__Exercise directions__: The number needed is how many lines in these entries contain "agent"; give it alone.

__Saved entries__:
┌──

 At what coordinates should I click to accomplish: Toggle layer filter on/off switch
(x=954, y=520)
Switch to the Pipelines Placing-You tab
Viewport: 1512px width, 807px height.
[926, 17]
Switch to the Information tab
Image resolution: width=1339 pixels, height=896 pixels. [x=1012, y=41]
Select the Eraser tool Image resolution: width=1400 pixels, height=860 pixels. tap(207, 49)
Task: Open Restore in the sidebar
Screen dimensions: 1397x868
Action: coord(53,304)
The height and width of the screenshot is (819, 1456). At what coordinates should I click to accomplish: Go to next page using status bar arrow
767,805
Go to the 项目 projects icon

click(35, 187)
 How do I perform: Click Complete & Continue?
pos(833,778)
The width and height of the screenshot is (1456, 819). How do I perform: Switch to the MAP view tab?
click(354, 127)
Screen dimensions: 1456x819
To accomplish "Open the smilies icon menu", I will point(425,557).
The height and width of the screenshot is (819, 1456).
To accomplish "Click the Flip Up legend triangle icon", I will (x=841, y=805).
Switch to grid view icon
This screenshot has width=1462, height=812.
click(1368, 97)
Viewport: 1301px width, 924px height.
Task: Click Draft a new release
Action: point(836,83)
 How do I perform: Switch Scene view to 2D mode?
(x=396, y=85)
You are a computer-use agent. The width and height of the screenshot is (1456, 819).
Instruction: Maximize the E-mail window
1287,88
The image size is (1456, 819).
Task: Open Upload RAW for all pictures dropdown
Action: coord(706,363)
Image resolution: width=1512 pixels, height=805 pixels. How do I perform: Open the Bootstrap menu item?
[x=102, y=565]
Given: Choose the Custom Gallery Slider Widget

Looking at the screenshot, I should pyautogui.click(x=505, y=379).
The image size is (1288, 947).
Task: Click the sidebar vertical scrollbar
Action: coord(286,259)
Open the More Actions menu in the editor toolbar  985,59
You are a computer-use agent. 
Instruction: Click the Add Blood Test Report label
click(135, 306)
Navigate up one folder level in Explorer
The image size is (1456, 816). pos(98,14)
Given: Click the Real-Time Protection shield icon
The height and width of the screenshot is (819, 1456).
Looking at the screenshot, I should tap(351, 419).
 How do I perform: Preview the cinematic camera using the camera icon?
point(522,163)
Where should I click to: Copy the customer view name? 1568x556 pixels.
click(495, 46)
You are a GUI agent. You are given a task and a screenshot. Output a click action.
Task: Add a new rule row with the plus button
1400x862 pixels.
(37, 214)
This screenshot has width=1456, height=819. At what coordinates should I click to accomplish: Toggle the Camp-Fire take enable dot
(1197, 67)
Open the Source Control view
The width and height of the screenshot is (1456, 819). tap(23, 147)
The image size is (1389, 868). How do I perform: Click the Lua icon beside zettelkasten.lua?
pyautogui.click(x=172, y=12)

└──

__Response to the task__: 3